Pan Petr
Śpi w cieple
Petr to 60- letni uśmiechnięty mężczyzna, który mieszkał na dworze. Po rozwodzie wrócił na Słowację, gdzie dowiedział się, że jego brat uznał go za martwego i dlatego Pan Petr został bez dachu nad głową. Zdecydował, że wróci do Czech, zamieszkał w chatce i zaczął pracować. Po powrocie ze szpitala jego chatka miała już nowego lokatora, więc Petr ukrył się pod gzymsem kościelnym, gdzie mógł spać. Chodził również do noclegowni, ale z powodu częstych kradzieży, przestał. Zbierając kubki na zaliczkę zarabiał, by mieć pieniądze na leki na serce. Ze zdobyciem jedzenia nie miał żadnego problemu. Okoliczne noclegownie były przepełnione, więc podczas mrozów zdecydował się na podróże pociągiem, żeby trochę się zagrzać i wyspać…Jakiś czas temu odezwała się do nas Natalia z prośbą o pomoc dla Pana Petra, byśmy pomogli mu z Iglou.
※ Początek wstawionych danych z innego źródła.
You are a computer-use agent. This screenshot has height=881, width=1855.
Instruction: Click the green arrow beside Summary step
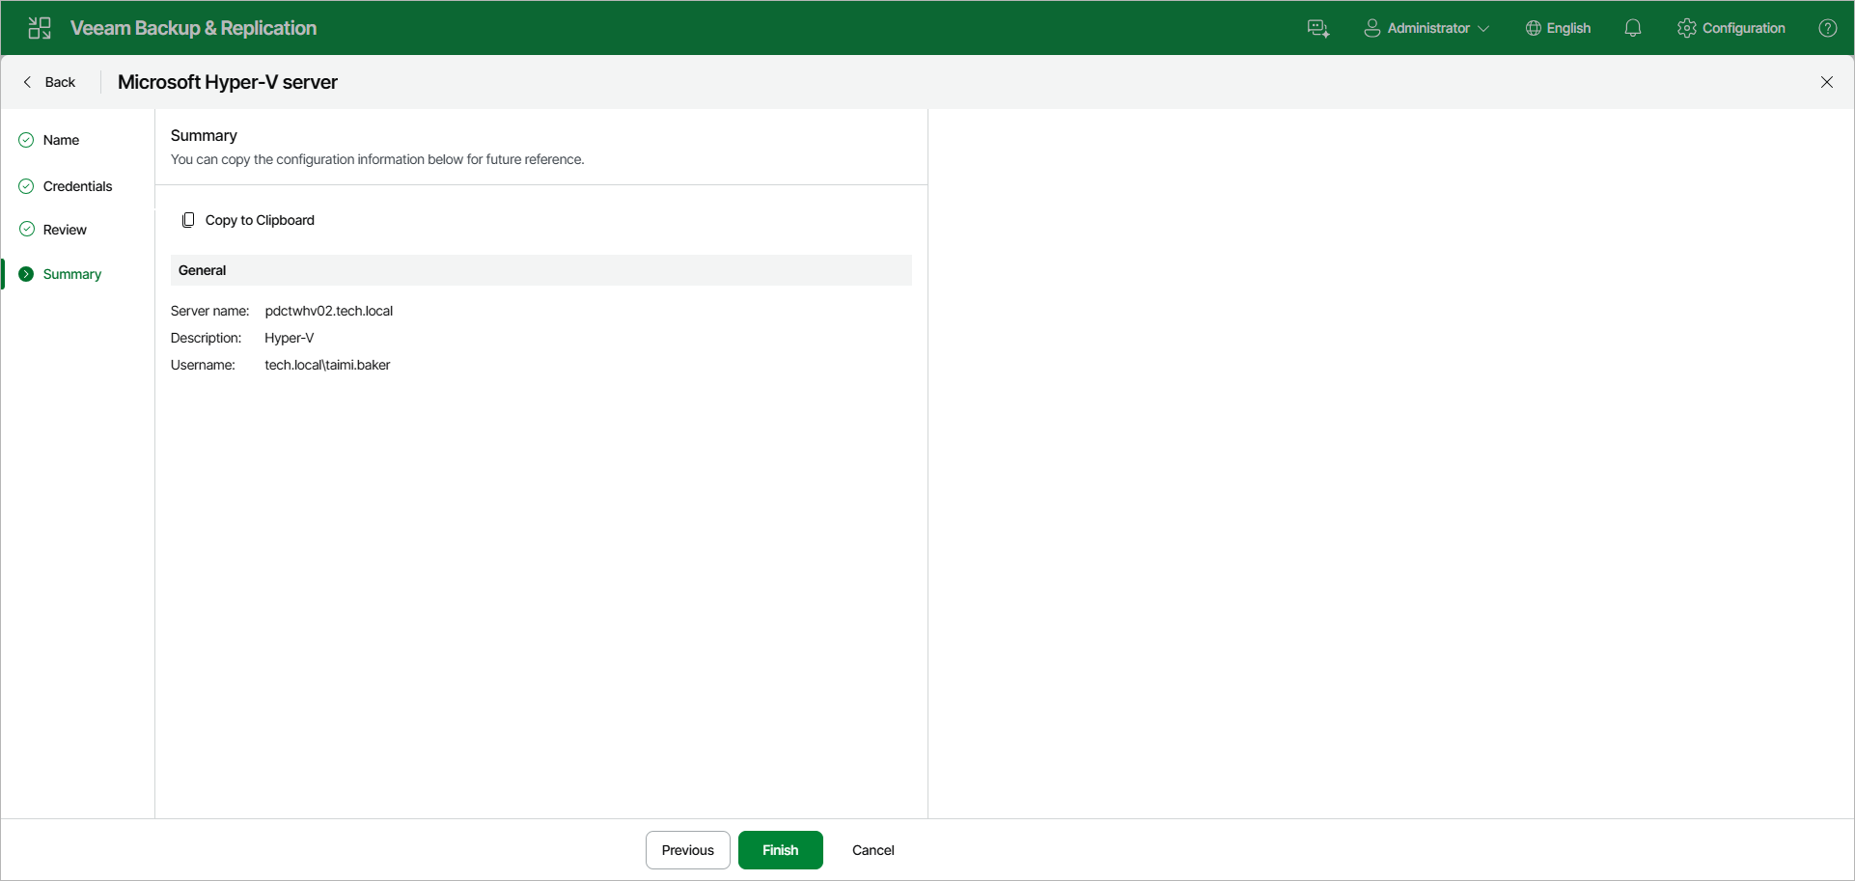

Jak w każdym przypadku skierowaliśmy ją do lokalnej organizacji, która zaproponowała Petrowi miejsce w domu azylowym! Jesteśmy bardzo zadowoleni, że możemy podzielić się z Wami historią Petra w chwili, gdy jemu jest już ciepło…W Iglou nigdy nie spał, ale w pewien sposób mu Iglou pomogło!